Campaigners are stepping up their fight to allow people with mental health problems to be eligible for jury service.
The UK is one of only two jurisdictions in the English-speaking world that excludes people who have recovered from a mental illness from serving on juries.
Campaigners say the government made a commitment to a consultation relating specifically to mental illness and jury service in its 2004 Social Exclusion report. But no consultation has yet been published.
The ban stems from the Juries Act 1974 where a section on “mentally disordered persons” bars from jury service anyone “who suffers or has suffered from mental illness, psychopathic disorder, mental handicap or severe mental handicap, and on account of that condition either is resident in a hospital or other similar institution, or regularly attends for treatment by a medical practitioner”.
Rethink wants this law replaced with a new definition of capacity, based on the 2005 Mental Capacity Act, which would allow many of those currently banned to serve, while excluding those who are genuinely unfit.
Rethink cites Winston Churchill as someone who, owing to his depression, would be banned.

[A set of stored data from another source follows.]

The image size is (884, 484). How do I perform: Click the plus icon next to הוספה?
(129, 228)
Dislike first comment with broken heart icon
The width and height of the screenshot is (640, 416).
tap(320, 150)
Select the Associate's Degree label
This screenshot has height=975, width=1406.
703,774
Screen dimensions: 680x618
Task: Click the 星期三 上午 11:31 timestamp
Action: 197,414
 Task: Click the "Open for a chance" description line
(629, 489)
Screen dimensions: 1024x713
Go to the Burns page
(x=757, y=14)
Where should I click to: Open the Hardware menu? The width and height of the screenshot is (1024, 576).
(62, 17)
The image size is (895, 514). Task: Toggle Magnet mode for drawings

Rethink claims 750 people a month are disqualified from UK jury service on mental health grounds.
These include people who have recovered but still “regularly attend for treatment by a medical practitioner”.
Richard Charlton, chairman of the Mental Health Lawyers Association, said a disproportionate number of people with mental health problems appeared before juries.
“If juries are to reflect a cross-section of society, then people with a mental health history should sit on them. The Mental Capacity Act 2005 defines capacity. Let’s use it.”
A spokesman for the Ministry of Justice said it was “keeping under review” the possibility of using the Mental Capacity Act as a guide to a juror’s suitability.